▶ Instructions to follow
Reproduce exactly, from the data that follows, the line with "Select the Energia", the line with "You are a GUI", and every line that lies between them.

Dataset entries
# # # # #

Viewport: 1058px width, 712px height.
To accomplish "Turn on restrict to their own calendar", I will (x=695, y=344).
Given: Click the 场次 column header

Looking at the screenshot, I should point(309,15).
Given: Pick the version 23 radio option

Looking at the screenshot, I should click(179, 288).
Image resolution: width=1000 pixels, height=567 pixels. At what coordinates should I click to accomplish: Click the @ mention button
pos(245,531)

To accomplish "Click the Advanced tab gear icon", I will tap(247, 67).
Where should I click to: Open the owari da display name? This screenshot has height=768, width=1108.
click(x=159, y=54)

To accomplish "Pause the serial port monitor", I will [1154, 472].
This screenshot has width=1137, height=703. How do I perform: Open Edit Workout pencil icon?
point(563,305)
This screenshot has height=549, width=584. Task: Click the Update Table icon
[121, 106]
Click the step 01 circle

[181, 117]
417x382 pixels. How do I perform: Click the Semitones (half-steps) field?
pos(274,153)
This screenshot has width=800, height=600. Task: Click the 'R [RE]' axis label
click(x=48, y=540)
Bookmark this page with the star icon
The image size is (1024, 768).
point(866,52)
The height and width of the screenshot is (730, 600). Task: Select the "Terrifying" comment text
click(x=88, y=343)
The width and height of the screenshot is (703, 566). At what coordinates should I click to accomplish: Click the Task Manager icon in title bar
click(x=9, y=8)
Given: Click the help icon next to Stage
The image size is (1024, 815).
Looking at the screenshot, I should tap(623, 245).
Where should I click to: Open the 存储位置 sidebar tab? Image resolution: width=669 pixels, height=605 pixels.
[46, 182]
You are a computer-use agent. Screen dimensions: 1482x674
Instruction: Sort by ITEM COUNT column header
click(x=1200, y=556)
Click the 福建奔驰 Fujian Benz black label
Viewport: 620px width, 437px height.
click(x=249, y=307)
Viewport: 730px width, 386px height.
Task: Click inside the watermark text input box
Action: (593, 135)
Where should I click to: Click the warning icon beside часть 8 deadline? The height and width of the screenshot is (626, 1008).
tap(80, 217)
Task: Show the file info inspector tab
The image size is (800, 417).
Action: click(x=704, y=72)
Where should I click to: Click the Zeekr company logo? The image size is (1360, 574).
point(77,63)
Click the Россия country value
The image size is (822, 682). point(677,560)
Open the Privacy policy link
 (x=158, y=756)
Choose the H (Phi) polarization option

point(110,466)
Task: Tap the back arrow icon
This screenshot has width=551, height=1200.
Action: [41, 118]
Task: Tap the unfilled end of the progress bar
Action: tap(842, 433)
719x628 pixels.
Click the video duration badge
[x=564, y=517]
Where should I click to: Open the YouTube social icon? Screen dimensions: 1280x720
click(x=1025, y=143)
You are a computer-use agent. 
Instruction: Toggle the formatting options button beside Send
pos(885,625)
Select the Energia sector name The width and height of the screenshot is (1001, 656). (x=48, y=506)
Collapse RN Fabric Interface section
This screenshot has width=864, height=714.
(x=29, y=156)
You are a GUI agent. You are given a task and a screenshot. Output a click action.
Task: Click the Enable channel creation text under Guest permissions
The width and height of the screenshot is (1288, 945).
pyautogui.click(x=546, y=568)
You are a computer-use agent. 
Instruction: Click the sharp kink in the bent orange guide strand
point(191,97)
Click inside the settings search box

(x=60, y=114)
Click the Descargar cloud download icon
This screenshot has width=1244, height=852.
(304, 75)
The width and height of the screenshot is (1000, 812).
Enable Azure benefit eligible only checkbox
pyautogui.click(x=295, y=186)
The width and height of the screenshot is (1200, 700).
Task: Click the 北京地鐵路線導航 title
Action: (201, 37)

# # # # #

▶ Solution
Select the Energia sector name The width and height of the screenshot is (1001, 656). (x=48, y=506)
Collapse RN Fabric Interface section
This screenshot has width=864, height=714.
(x=29, y=156)
You are a GUI agent. You are given a task and a screenshot. Output a click action.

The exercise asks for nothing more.